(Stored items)
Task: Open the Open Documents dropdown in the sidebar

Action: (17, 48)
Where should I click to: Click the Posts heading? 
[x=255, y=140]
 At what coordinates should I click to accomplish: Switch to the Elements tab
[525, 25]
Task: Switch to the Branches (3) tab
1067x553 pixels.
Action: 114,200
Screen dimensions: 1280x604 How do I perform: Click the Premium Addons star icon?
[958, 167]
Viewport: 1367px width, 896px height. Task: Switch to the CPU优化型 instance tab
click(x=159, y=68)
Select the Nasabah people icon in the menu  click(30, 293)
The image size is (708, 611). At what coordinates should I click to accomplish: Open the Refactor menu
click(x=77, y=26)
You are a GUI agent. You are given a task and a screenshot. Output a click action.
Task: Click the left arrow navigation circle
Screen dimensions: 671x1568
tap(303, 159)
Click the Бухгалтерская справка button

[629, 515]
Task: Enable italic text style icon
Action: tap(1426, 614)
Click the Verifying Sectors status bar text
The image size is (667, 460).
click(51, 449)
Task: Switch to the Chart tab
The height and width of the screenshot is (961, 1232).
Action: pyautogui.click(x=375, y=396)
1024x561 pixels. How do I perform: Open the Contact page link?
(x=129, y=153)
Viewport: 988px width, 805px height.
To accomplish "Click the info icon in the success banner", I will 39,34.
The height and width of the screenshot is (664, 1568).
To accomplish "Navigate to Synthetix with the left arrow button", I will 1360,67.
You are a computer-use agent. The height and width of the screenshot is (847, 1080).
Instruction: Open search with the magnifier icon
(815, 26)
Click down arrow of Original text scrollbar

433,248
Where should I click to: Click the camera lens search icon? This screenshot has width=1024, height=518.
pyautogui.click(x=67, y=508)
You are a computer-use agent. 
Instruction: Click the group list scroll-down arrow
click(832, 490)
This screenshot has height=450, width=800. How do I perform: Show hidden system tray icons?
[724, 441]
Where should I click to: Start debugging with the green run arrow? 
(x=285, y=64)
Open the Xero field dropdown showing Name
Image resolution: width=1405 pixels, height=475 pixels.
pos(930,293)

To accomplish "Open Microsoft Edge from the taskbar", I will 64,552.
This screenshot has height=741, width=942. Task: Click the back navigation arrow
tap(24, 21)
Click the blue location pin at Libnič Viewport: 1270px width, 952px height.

#### [DESCRIPTION OF THE TASK]
Return the span of lines in the data above that opens at the line with "1024x561 pixels. How" and closes at the line with "You are a computer-use agent. The", exactly, ends included, nothing else.

#### [TASK SOLUTION]
1024x561 pixels. How do I perform: Open the Contact page link?
(x=129, y=153)
Viewport: 988px width, 805px height.
To accomplish "Click the info icon in the success banner", I will 39,34.
The height and width of the screenshot is (664, 1568).
To accomplish "Navigate to Synthetix with the left arrow button", I will 1360,67.
You are a computer-use agent. The height and width of the screenshot is (847, 1080).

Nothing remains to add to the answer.